How to Spot a Bootstrapped Startup Worth Working With
For Paul, evaluating whether to work with a company starts with one question: Is there actually a market here?
Beyond market dynamics, Paul’s criteria are straightforward. A solid product. Strong user retention. A growth trajectory that is moving in the right direction.
“A solid product in a very good market with very good retention — that is a very good place to work. The retention part is key because you know the users actually like the product, and they have very little reason to consider switching. That is how you know the company has a solid business and can stay alive for quite some time.”
Speaking on market dynamics, Paul says, “You need to know what the market is saying, who the players are, what market share they have captured, and what opportunity there is for you to come in,” he explains. First movers and second movers both have genuine advantages, he argues — as long as the playing field is reasonably fair. His example of where it is not fair is instructive.
“Nigeria had neobanks before OPay came in. OPay did not come in to play fair. They came in full force with huge funds.” The lesson is not that first movers always lose. It is that market share analysis has to account honestly for the realistic threat of a well-capitalised entrant arriving later and rewriting the rules.
Context, Timing, and the Real Cost of Getting Marketing Wrong
Paul keeps coming back to two words throughout the conversation: context and timing. Not as abstract concepts, but as the specific things that separate a marketing decision that works from one that drains a startup’s budget.
His example is a referral campaign. “You want to run a referral campaign, and your KPI is the number of new referrals. At the end of the day, that is net negative for the company. Because new referrals do not equal extra revenue or additional transactions. It is even worse if you are incentivising that referral because a lot of people will likely try to game the system.”
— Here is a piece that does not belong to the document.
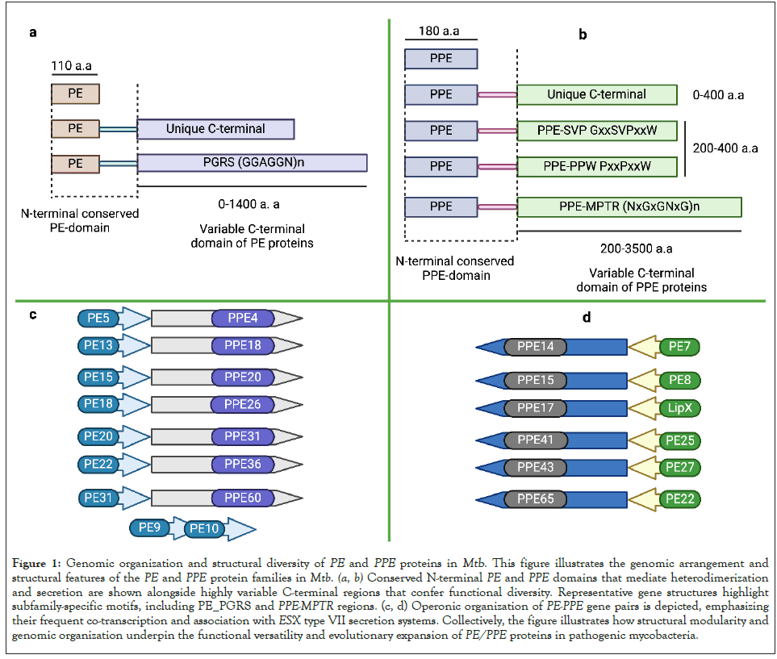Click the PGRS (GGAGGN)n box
[x=252, y=163]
Campaigns like that are not wrong in theory. They have worked elsewhere. But without checking if it fits the particular context you’re working in, which is a bootstrapped environment, it becomes expensive noise.
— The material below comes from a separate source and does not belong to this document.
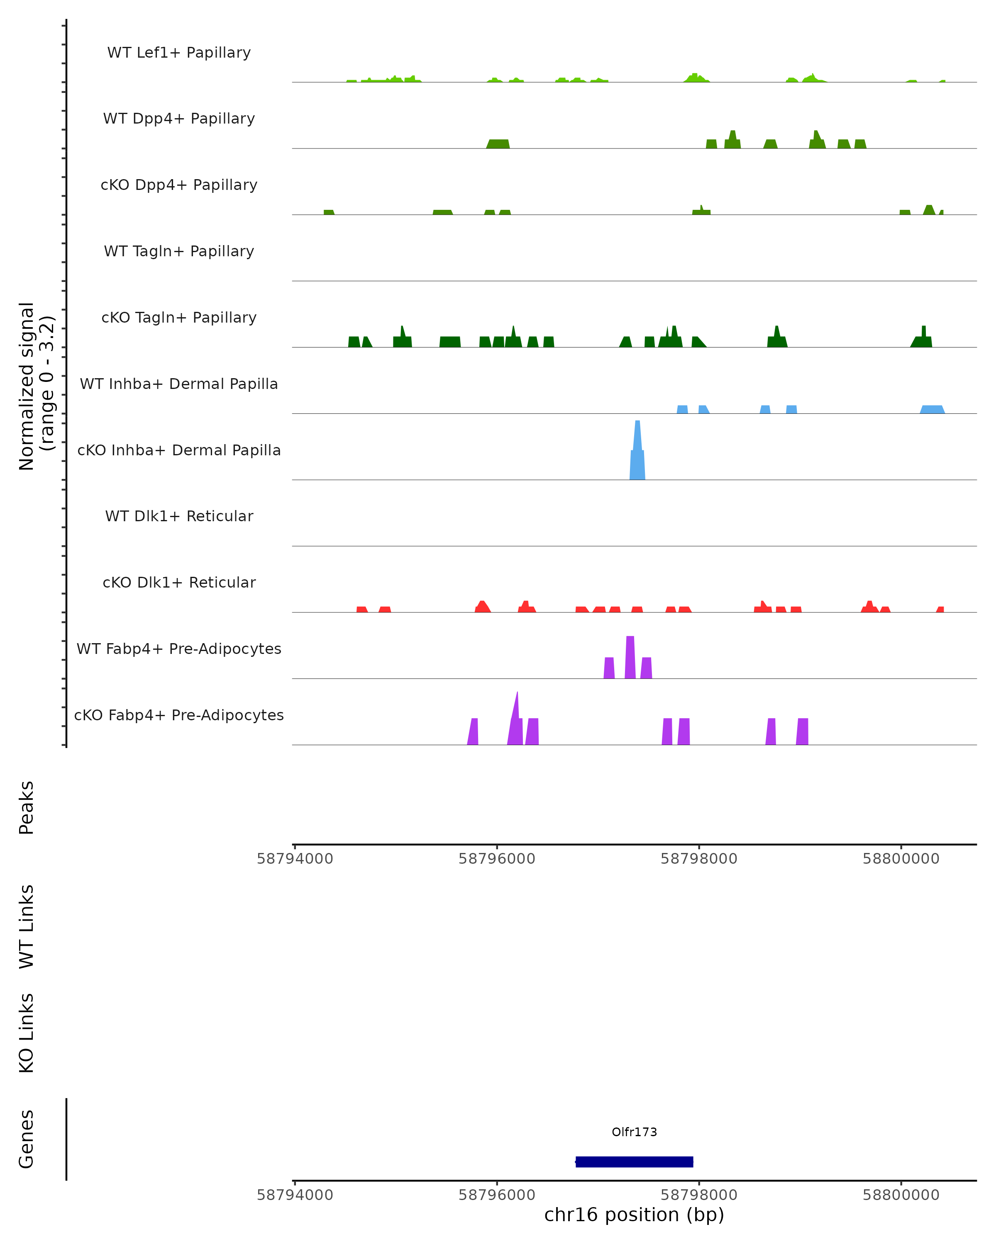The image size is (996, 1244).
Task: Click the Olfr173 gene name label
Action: (x=634, y=1132)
“There are certain things you need to consider in certain contexts. And there are right and wrong times to do certain things.
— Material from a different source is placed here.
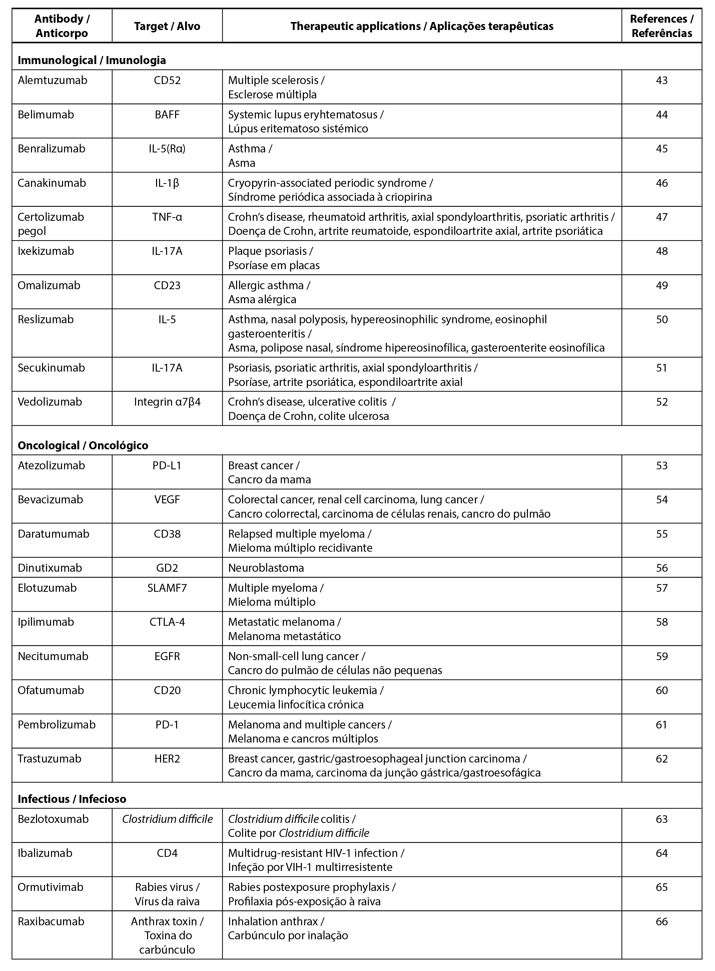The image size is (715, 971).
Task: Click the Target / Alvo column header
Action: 167,26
A lot of people who are not actively experienced might be passively experienced — they have seen other people execute certain strategies, so they go ahead and replicate them. Not remembering that context matters. Timing matters.”
The financial cost of skipping this step is real. Results that could have been achieved in one month stretch to three. The cost keeps rising. “Just because some technical details were omitted during planning,” Paul says. “If those things were flagged before the campaign launched, things could have been better.”
Closing Advice for Founders and Marketers
“It is very easy to waste money if you do not know what you are doing or how to go about creating a marketing budget or spending that budget effectively,” he says. “But if you experiment at a small scale, find what works, and double down before exploring other strategies — that is how you make marketing actually work.”
For founders wondering if they need someone like him, consider this: If your marketing team is running campaigns you do not fully understand, reporting metrics you cannot interrogate, and spending budgets without clear accountability, that is the gap he fills. Not just strategy, but the technical leadership oversight that keeps the marketing function honest.
Paul Ugochukwu Obere is a seasoned growth and marketing strategist who has spent the last three years leading GTM, growth and marketing for one of Nigeria’s top crypto exchanges. His previous experiences include helping multiple silicon valley tech and ecommerce startups grow their revenue through a SF-based growth/marketing agency and he currently shares growth/marketing insights on Substack, LinkedIn and X.